Linking support with needs
Representatives from the United Kingdom, the EU, Canada, Sweden and Japan highlighted on 4 March the trade facilitation implementation support they were currently providing. Sweden's WTO ambassador Daniel Blockert said there were lots of programmes in place and lots of funds available to assist developing countries and LDCs with implementation. The challenge for potential recipients is to track down the programmes, he said, which underscored the importance of national focal points.
Bill Gain, Global Program Manager with the World Bank, noted that the Bank's support for trade facilitation-related projects increased from US$ 322 million in 2004 to US$ 7 billion in 2015. Fifty countries have already requested assistance under the Bank's Trade Facilitation Support Program (TFSP), which assists developing countries in reforming and aligning their trade facilitation laws, procedures, processes and systems to enable implementation of the TFA.
Several speakers highlighted the importance of existing initiatives such as TradeMark East Africa, which has been credited with substantially reducing the costs and time for overland shipping in the region, as well as new initiatives such as the Global Alliance for Trade Facilitation, a public-private platform that seeks to use private sector expertise and resources to support trade facilitation reforms.
Emphasis was also placed on the role of the WTO's Trade Facilitation Agreement Facility (TFAF) to support the ultimate goal of full implementation of the Agreement by all members. The Facility was formally launched on 22 July 2014 by WTO Director-General Roberto Azevêdo to help developing and LDC members assess their specific needs and to identify possible development partners to help them meet those needs.

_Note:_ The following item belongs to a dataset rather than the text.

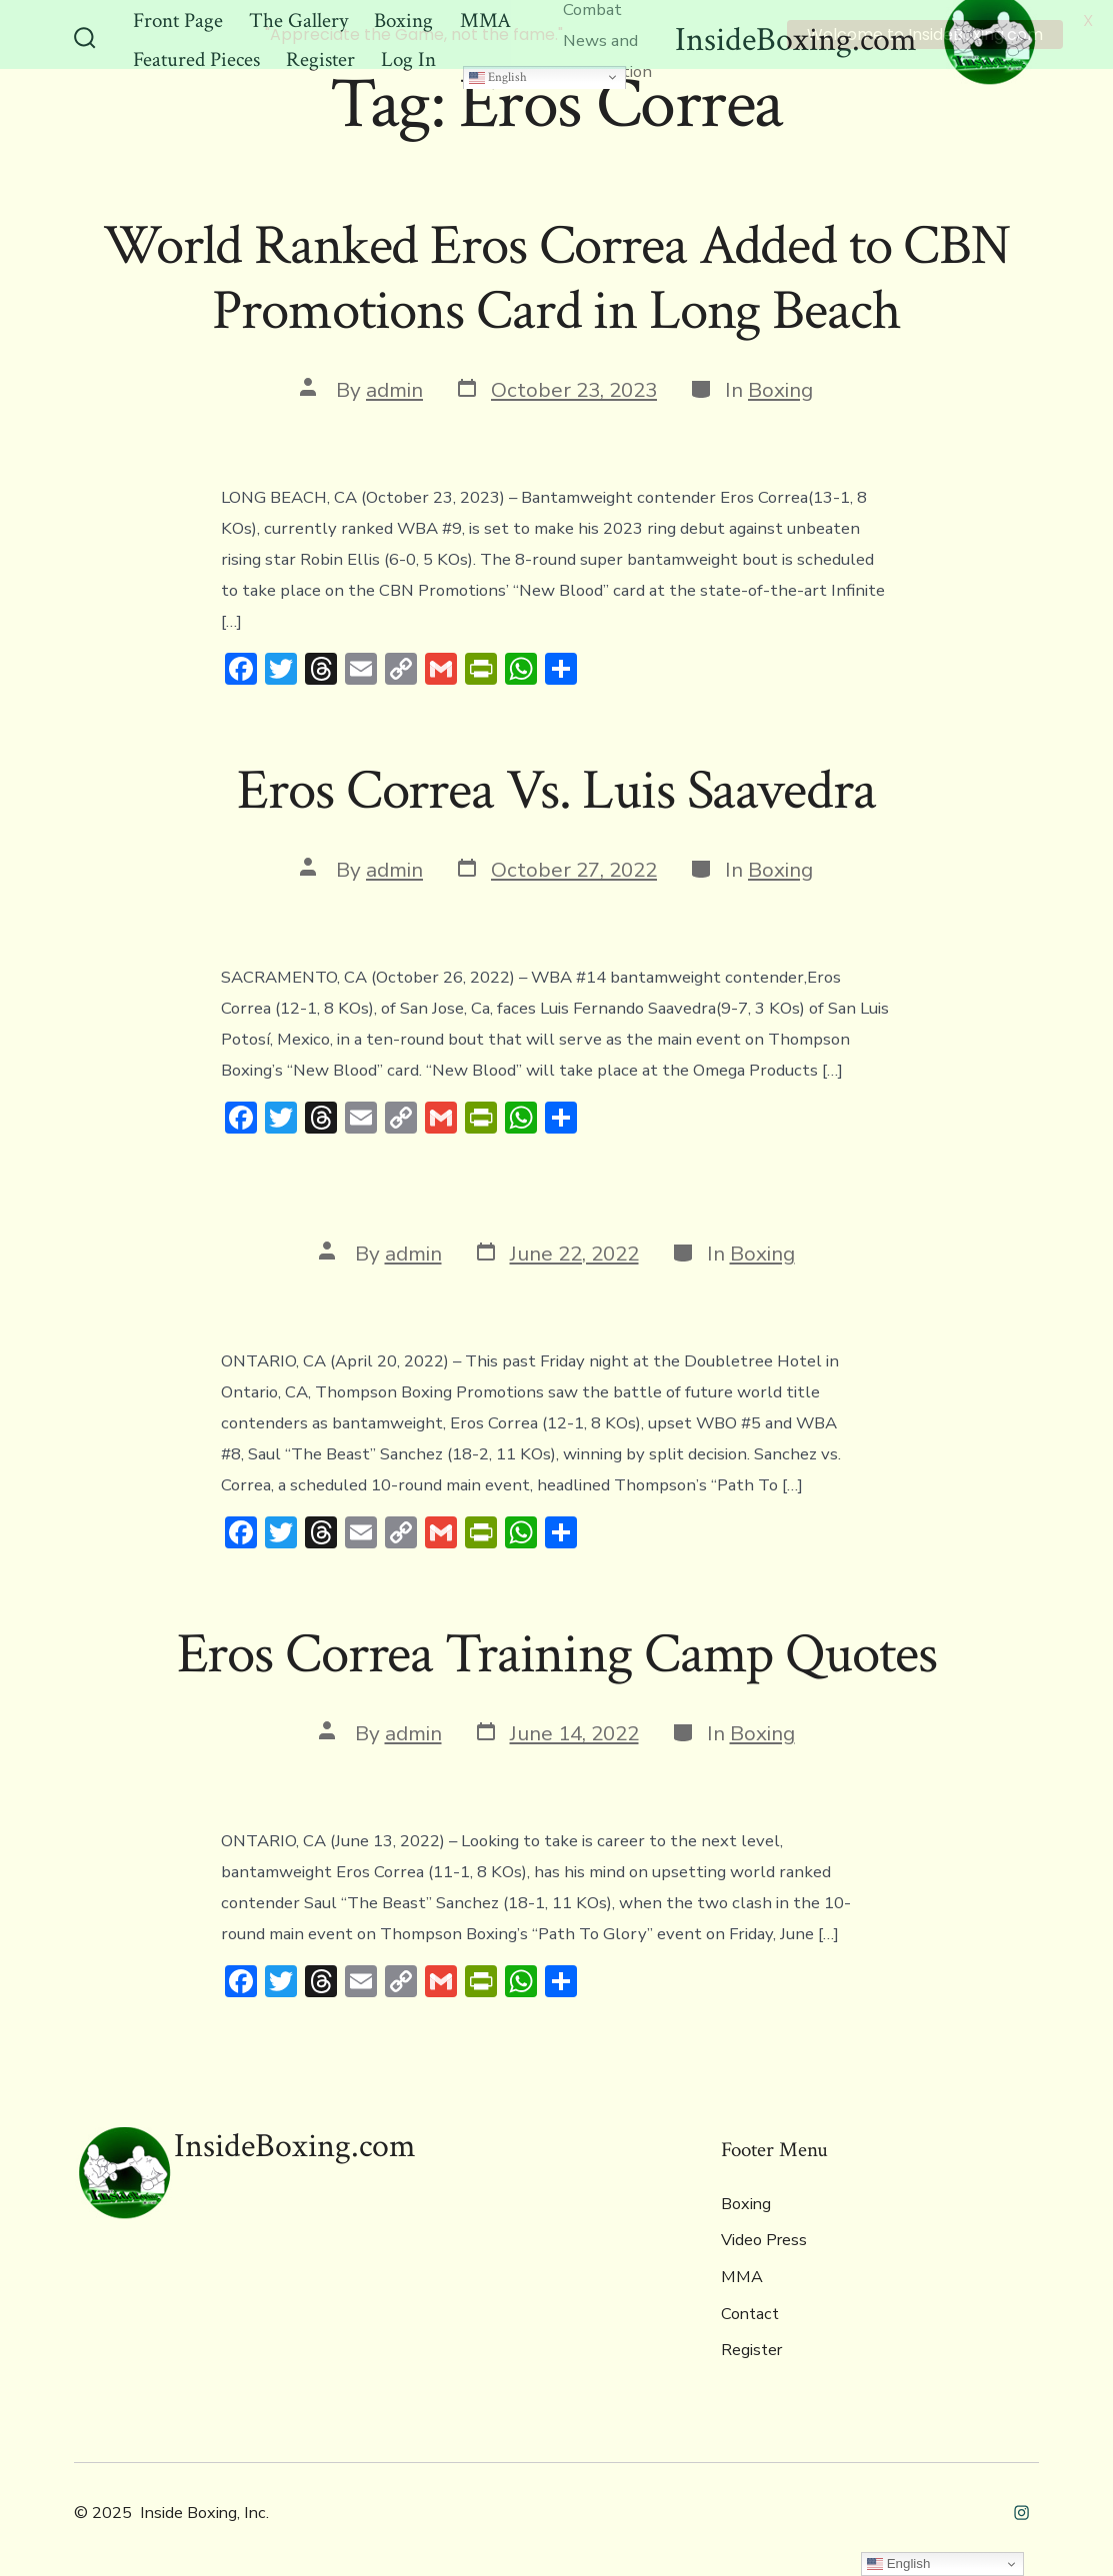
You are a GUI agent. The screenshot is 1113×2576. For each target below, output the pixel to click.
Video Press (764, 2237)
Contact (750, 2310)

Concluded at the WTO's 2013 Bali Ministerial Conference, the TFA contains provisions for expediting the movement, release and clearance of goods, including goods in transit. It also sets out measures for effective cooperation between customs and other appropriate authorities on trade facilitation and customs compliance issues. It further contains provisions for technical assistance and capacity building in this area.
The Protocol of Amendment inserting the TFA into Annex 1A of the WTO Agreement was subsequently adopted by the General Council on 27 November 2014. This in turn opened the door for members to formally ratify the TFA through their domestic legislative procedures.
The TFA broke new ground for developing and least-developed countries in the way it will be implemented. For the first time in WTO history, the requirement to implement the Agreement was directly linked to the capacity of the country to do so. In addition, the Agreement states that assistance and support should be provided to help them achieve that capacity.
The TFAF was also created at the request of developing countries and LDCs to help ensure that they receive the assistance needed to reap the full benefits of the TFA and to support the ultimate goal of full implementation of the new agreement by all members.
The PCTF is responsible for ensuring the expeditious entry into force of the Agreement and to prepare for the efficient operation of the Agreement upon its entry into force.
Implementation of the WTO Trade Facilitation Agreement has the potential to increase global merchandise exports by up to US$ 1 trillion per annum, according to the WTO’s flagship World Trade Report released on 26 October 2015. Significantly, the Report also found that developing countries will benefit significantly from the TFA, capturing more than half of the available gains.